The Guggenheim Museum Bilbao presents Paris, Fin de Siècle: Signac, Redon, Toulouse-Lautrec, and Their Contemporaries, an exhibition that analyzes the Parisian art scene, underscoring the most important French avant-gardes of the late 19th century, particularly the Neo-Impressionists, Symbolists, and Nabis. The leading exponents of these movements are represented in the show by approximately 125 paintings, pastels, drawings, and prints.
• Dates: May 12–September 17, 2017
• Curator: Vivien Greene, Solomon R. Guggenheim Foundation
Fin-de-siècle Paris was a time and place of political upheaval and cultural transformation, during which sustained economic crisis and social problems spurred the rise of radical left-wing groups and an attendant backlash of conservatism that plagued France throughout the late 1890s. In 1894, President Sadi Carnot fell victim to an anarchist assassination, while the nationally divisive Dreyfus Affair began with the unlawful conviction for treason of Alfred Dreyfus, an officer of Alsatian and Jewish descent.

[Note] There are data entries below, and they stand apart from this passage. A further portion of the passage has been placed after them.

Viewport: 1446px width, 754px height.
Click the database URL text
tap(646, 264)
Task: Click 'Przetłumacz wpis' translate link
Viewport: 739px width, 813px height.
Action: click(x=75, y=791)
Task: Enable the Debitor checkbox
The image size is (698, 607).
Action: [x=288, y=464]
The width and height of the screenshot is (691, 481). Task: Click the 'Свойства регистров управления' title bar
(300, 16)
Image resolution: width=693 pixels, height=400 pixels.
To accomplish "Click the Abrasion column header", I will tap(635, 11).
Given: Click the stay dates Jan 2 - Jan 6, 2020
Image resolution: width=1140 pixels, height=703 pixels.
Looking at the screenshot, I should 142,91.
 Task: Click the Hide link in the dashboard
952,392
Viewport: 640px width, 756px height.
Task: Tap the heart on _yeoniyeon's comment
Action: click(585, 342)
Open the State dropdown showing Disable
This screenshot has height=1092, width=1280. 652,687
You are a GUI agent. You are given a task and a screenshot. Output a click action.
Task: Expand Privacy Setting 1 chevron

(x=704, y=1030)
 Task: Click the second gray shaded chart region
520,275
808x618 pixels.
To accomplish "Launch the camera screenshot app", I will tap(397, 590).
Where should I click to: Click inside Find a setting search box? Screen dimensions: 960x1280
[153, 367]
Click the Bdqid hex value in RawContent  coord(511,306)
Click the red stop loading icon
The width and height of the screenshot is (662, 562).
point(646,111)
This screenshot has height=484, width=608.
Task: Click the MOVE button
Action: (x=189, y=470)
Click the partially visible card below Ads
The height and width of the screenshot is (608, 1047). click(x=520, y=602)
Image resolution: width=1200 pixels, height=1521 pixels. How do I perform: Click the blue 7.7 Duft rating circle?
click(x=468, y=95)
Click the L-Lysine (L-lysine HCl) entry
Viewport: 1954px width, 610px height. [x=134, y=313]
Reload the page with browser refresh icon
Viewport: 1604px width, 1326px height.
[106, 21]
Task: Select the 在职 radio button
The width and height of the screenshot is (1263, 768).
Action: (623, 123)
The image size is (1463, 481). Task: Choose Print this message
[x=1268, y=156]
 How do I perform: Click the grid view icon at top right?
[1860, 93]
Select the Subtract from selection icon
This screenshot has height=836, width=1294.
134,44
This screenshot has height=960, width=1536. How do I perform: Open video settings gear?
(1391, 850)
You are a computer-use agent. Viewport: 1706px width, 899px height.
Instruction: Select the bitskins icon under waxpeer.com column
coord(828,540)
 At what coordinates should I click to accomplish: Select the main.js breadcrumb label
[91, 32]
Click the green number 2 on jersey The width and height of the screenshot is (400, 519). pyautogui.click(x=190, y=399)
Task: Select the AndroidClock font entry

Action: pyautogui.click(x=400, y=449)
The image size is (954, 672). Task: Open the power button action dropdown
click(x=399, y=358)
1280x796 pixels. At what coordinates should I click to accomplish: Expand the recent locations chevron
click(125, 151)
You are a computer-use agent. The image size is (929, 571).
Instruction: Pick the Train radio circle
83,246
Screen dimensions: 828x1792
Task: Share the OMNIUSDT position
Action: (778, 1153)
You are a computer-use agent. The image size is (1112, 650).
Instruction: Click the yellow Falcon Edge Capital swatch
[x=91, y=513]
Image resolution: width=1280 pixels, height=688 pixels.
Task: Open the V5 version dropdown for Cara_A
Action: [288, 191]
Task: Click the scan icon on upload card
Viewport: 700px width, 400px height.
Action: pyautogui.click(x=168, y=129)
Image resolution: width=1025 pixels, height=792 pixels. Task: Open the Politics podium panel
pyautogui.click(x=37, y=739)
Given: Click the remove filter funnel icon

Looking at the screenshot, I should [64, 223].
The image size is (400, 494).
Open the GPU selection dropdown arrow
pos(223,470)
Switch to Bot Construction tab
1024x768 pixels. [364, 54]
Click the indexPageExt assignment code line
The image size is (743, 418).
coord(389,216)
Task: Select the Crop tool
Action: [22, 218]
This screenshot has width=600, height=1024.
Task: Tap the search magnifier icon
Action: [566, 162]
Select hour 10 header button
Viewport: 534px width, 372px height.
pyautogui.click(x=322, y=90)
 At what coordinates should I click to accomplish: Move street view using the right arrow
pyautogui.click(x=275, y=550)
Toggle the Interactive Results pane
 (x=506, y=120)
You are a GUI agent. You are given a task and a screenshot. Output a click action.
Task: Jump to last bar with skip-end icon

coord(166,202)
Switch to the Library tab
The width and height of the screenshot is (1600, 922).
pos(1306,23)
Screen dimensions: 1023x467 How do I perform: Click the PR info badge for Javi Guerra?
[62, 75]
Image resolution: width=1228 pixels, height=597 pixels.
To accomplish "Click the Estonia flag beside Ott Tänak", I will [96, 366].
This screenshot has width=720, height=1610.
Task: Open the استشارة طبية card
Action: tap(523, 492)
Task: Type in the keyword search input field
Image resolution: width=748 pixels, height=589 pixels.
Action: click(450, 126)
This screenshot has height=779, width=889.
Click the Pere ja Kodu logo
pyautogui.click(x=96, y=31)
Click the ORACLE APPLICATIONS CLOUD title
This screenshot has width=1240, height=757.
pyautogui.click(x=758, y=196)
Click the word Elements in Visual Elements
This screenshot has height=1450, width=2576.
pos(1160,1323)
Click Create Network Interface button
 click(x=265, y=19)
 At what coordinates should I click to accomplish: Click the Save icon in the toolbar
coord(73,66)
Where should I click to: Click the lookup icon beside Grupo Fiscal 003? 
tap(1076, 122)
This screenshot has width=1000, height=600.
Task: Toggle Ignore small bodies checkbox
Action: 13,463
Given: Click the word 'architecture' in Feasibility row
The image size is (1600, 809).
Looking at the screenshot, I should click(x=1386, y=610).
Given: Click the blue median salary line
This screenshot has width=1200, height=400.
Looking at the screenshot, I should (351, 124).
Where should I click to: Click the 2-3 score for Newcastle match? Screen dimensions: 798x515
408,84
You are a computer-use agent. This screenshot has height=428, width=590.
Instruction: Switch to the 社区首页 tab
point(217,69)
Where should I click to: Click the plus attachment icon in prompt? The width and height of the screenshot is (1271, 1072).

Such events exposed France’s social and political polarization: bourgeois and bohemian, conservative and radical, Catholic and anticlerical, anti-republican and anarchist. Mirroring the facets of an anxious, unsettled era, this period witnessed a spectrum of artistic movements. By the late 1880s, a generation of artists had emerged that included Neo-Impressionists, Symbolists, and Nabis. Their subject matter remained largely the same as that of their still-active Impressionist forebears: landscapes, the modern city, and leisure-time activities. However, the treatment of these familiar subjects shifted and these scenes were joined by introspective, fantastical visions and stark portrayals of social life.
The exhibition takes a closer look at these avant-garde movements, concentrating especially on some of the most prominent artists of that time: Pierre Bonnard, Maurice Denis, Maximilien Luce, Odilon Redon, Paul Signac, Henri de Toulouse-Lautrec, and Félix Vallotton. The ambition to spontaneously capture a fleeting moment of contemporary life gave way to the pursuit of carefully crafted works that were anti-naturalistic in form and execution and sought to elicit emotions, sensations, or psychic changes in the viewer. Despite their sometimes contradictory stances, these artists shared the goal of creating art with a universal resonance, and there was even overlap among members of the different groups. Surveyed together, the idioms of this tumultuous decade map a complex terrain of divergent aesthetic and philosophical theories, while charting the destabilizing events at the brink of a new century.